> COMPITO DA SVOLGERE:
Cita parola per parola il passo dell'articolo sulle migranti che comincia con "Ashe ha 19 anni" e prosegue fino a "ginecologi l'hanno aiutata.".

> TESTO FORNITO:
Migranti, boom di aborti «Noi, stuprate in viaggio»

Aumentano le immigrate che denunciano violenze sessuali e gravidanze non desiderate

Maria Sorbi

Ashe ha 19 anni ed ha origini etiopi. É arrivata dalla Libia a bordo dei barconi dei migranti. A settembre si è presentata al centro antiviolenza della clinica Mangiagalli, distrutta. Un uomo le aveva promesso i soldi per il viaggio fino all'Italia ma l'ha sequestrata e stuprata per due giorni consecutivi. Una volta scoperto di essere rimasta incinta, si è detta: «Non ne voglio sapere niente di questo bambino, voglio solo dimenticare». I volontari, gli psicologi e i ginecologi l'hanno aiutata.

Come Ashe, sono tante le migranti che chiedono di interrompere la gravidanza o che denunciano storie di violenza. Nadira, 20 anni, in viaggio con la figlioletta, aveva nascosto i soldi nei lembi dei vestiti che aveva addosso. Le hanno strappato gli uni e gli altri e lei è rimasta sena nulla, dignità compresa. Le vittime sono tutte giovani, a volte giovanissime. Tutte ricattate e illuse con false promesse. Tante si sono pagate il viaggio della speranza prostituendosi o semplicemente non si sono ribellate agli abusi sessuali, pur di racimolare un po' di soldi e fuggire.

> DATI DELL'ESERCIZIO:
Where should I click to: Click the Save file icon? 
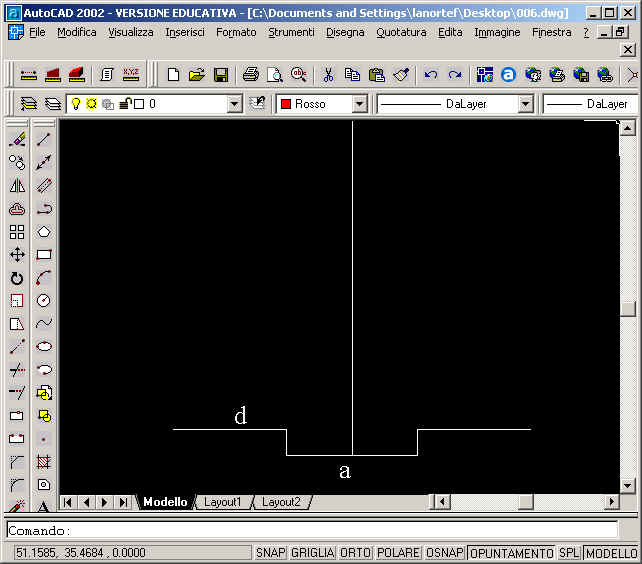[x=221, y=75]
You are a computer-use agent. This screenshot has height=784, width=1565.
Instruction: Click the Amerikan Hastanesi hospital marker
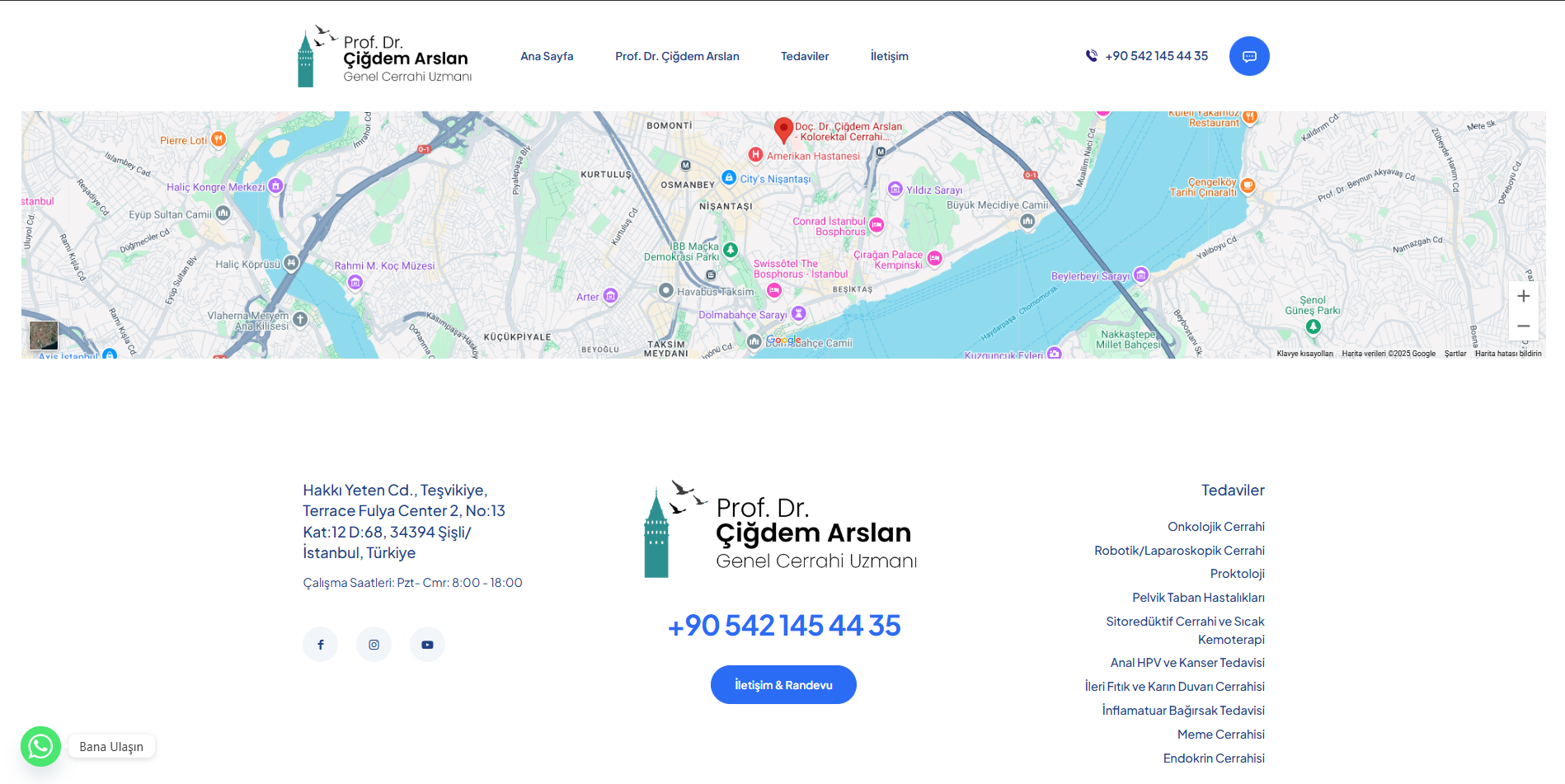tap(755, 155)
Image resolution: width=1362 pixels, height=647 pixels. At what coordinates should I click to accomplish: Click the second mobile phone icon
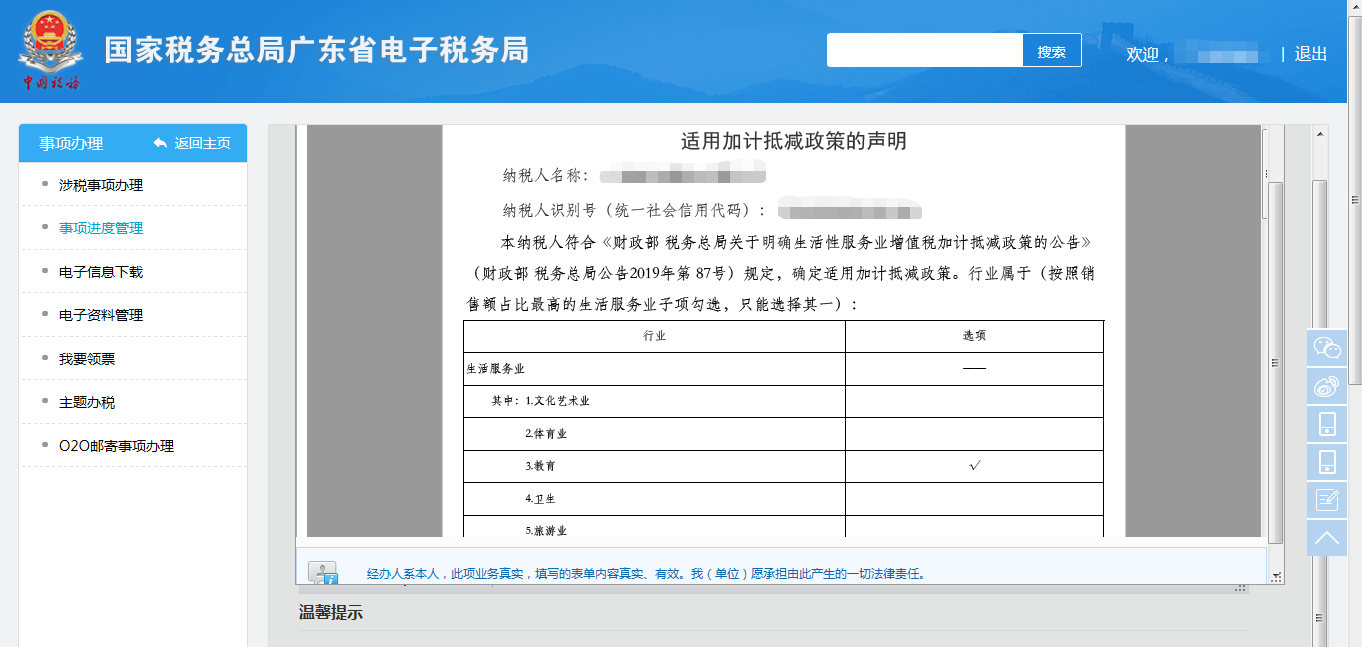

> RISPOSTA ATTESA:
Ashe ha 19 anni ed ha origini etiopi. É arrivata dalla Libia a bordo dei barconi dei migranti. A settembre si è presentata al centro antiviolenza della clinica Mangiagalli, distrutta. Un uomo le aveva promesso i soldi per il viaggio fino all'Italia ma l'ha sequestrata e stuprata per due giorni consecutivi. Una volta scoperto di essere rimasta incinta, si è detta: «Non ne voglio sapere niente di questo bambino, voglio solo dimenticare». I volontari, gli psicologi e i ginecologi l'hanno aiutata.